文章基本信息

标题：Automatic F-term Classification of Japanese Patent Documents Using the k-Nearest Neighborhood Method and the SMART Weighting
本地全文：下载
作者：Masaki Murata ; Toshiyuki Kanamaru ; Tamotsu Shirado 等
期刊名称：Information and Media Technologies
电子版ISSN：1881-0896
出版年度：2007
卷号：2
期号：1
页码：252-278
DOI：10.11185/imt.2.252
出版社：Information and Media Technologies Editorial Board
摘要：Patent processing is important in various fields such as industry, business, and law. We used F-terms (Schellner 2002) to classify patent documents using the k-nearest neighborhood method. Because the F-term categories are fine-grained, they are useful when we classify patent documents.
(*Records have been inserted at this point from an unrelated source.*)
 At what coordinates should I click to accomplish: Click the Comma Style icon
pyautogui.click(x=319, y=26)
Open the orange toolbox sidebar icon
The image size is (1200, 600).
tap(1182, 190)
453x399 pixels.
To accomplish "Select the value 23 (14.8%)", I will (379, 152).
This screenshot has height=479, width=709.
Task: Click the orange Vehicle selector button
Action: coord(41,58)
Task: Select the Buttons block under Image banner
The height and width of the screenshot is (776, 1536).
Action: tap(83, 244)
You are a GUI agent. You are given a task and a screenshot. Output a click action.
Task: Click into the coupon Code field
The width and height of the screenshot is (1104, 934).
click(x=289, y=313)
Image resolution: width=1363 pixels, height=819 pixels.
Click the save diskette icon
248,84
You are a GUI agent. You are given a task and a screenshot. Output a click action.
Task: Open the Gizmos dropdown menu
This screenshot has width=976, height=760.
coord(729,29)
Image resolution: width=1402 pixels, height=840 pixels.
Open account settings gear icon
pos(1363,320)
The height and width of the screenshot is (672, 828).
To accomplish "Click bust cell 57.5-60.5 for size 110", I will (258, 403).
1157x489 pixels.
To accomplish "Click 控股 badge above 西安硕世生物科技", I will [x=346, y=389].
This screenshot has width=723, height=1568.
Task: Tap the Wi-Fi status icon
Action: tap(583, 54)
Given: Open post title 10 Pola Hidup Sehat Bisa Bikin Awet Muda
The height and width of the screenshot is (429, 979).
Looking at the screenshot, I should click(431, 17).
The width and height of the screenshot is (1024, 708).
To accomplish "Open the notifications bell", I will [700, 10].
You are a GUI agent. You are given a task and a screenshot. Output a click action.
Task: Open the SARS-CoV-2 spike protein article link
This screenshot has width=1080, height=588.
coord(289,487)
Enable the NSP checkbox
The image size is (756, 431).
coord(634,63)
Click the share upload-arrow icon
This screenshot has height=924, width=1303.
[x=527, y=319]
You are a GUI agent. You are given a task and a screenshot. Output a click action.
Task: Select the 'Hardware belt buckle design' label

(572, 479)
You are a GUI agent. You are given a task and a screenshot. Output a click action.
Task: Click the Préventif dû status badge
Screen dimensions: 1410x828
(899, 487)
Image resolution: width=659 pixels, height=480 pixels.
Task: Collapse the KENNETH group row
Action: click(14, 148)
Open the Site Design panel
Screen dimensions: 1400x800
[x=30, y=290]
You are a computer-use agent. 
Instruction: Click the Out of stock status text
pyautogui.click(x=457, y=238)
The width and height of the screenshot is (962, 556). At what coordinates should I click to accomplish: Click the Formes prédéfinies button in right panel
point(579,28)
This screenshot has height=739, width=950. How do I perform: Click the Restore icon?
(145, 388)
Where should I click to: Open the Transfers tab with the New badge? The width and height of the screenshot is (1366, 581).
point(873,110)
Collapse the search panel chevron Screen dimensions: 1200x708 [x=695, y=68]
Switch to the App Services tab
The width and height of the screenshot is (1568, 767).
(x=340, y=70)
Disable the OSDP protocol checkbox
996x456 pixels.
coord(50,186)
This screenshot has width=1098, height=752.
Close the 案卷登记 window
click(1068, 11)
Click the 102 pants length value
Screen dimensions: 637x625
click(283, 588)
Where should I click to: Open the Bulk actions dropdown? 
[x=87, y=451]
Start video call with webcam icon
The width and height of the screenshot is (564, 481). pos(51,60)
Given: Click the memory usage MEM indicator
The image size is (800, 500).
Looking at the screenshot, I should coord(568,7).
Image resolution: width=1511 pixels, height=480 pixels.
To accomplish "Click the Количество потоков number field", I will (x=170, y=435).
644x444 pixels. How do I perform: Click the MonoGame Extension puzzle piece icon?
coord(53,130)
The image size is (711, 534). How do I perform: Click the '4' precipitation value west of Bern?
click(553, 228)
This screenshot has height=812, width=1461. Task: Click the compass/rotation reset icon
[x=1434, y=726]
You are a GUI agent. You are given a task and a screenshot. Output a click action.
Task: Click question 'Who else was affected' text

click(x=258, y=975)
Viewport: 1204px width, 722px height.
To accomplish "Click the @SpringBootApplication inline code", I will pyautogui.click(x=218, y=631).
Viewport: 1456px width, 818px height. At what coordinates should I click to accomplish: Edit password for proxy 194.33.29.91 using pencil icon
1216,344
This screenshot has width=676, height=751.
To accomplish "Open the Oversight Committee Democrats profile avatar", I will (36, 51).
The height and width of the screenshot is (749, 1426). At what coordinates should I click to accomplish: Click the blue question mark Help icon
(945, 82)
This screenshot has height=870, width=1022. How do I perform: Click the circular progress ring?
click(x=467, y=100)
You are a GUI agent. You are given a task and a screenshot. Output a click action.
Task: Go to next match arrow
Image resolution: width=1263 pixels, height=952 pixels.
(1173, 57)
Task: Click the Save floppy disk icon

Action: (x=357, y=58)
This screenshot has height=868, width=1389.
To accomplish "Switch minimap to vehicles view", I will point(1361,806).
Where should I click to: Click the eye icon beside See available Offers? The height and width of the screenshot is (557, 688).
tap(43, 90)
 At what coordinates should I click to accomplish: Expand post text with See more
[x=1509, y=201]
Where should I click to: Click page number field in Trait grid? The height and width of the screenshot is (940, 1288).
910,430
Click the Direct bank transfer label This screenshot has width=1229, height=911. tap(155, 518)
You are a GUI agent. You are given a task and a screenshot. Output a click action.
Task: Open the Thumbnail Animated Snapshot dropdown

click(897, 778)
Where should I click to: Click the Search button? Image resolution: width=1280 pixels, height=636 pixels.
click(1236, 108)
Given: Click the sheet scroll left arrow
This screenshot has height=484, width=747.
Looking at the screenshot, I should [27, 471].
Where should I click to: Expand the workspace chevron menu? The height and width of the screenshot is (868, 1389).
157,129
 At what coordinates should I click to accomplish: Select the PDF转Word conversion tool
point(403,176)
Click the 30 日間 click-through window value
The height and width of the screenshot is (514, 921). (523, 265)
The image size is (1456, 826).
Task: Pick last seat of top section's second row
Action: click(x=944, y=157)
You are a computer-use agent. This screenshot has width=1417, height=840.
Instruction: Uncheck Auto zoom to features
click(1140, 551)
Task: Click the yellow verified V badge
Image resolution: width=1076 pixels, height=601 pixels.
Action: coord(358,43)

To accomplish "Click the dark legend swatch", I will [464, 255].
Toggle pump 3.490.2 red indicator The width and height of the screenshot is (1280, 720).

We clarified the following three points using experiments: i) which variations of the k-nearest neighborhood method are the best for patent classification, ii) which methods of calculating similarity are the best for patent classification, and iii) from which regions of a patent terms should be extracted. In our experiments, we used the patent data used in the F-term categorization task in the NTCIR-5 Patent Workshop (NTCIR committee 2005; Iwayama, Fujii, and Kando 2005). We found that the method of adding the scores of k extracted documents to classify patent documents was the most effective among the variations of the k-nearest neighborhood method used in this study. We also found that SMART (Singhal, Buckley, and Mitra 1996; Singhal, Choi, Hindle, and Pereira 1997), which is known to be effective in information retrieval, was the most effective method of calculating similarity. Finally, when extracting terms, we found that using the abstract and claim regions together was the best method among all the combinations of using abstract, claim, and description regions. The results were confirmed using a statistical test. Moreover, we experimented with changing the amount of training data and found that we obtained better performance when we used more data, which was limited to that provided in the NTCIR-5 Patent Workshop.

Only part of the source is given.